What turned this version of feminism from rhetoric into reality wasn’t just individual choice; it was the platforms and brands that learned how to monetize it faster than anyone could interrogate it. Instagram helped operationalize beauty standards, not simply reflect them. The body became content, and content became currency. Visibility was rewarded, algorithmically and financially, but only if it adhered to a narrow, hyper-legible aesthetic. Empowerment was no longer something you felt; but something you performed.

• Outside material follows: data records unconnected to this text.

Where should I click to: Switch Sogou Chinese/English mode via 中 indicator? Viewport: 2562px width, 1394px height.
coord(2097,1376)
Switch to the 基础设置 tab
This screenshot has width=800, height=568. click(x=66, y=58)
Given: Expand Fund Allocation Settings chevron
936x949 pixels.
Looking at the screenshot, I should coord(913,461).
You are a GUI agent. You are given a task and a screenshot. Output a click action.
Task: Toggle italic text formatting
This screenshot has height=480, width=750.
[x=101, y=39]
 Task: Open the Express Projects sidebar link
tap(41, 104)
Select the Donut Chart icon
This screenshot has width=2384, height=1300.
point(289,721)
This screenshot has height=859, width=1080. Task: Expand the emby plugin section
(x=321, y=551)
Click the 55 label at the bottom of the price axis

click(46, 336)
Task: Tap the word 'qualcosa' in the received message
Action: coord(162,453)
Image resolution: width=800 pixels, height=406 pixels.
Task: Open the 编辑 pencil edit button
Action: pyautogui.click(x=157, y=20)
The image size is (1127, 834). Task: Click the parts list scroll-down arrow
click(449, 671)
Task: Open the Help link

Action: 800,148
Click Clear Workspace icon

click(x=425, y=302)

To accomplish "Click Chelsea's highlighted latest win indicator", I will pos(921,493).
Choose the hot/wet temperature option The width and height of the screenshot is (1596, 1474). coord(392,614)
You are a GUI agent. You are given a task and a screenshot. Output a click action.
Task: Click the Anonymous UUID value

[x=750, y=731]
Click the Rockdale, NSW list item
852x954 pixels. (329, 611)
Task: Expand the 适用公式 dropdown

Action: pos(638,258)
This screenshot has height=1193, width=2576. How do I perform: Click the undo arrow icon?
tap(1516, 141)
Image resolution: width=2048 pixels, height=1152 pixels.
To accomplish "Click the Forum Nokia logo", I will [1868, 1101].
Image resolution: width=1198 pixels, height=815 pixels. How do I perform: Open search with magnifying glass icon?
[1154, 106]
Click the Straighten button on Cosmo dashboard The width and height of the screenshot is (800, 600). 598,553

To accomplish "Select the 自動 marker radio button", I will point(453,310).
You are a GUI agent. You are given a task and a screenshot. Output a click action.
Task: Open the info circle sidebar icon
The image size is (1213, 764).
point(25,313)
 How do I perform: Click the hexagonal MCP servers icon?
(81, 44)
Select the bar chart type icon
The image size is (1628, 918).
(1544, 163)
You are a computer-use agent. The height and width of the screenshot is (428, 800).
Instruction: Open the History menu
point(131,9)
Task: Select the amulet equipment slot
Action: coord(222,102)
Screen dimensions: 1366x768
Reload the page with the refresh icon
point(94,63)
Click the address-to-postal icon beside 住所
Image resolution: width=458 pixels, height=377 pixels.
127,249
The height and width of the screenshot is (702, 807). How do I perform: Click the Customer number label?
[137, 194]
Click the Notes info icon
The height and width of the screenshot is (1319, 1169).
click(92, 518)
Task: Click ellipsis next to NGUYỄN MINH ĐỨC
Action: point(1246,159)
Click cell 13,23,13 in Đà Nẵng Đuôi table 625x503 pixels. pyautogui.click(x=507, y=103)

Brands followed closely behind. They didn’t care about feminism so much as scalability. A single, repeatable image of desirability is far easier to sell than genuine multiplicity. So “choice” was flattened into a look: tiny bikinis, smooth bodies, effortless sex appeal presented as authenticity. By the time the aesthetic reached mass adoption, it had already lost the nuance it claimed to represent. What began as individual expression hardened into expectation, and anything outside it quietly disappeared — from shelves, from feeds, from cultural relevance.
And the truth is, I wanted it. All of it. The influencers, the fashion, the music, the confidence that seemed to come so easily to other people. Even when it felt off, even when it made me uneasy, I still wanted access to the world it promised. When my mom let me participate in pieces of it — and then pointed out what was wrong (or what was an ugly top) — I got mad at her. At the time, it felt like a restriction. Now it feels more like fluency or more like immunity from the Rio de Janeiro filter-coloured fog. She could see the difference between desire and design, between wanting something and being sold it.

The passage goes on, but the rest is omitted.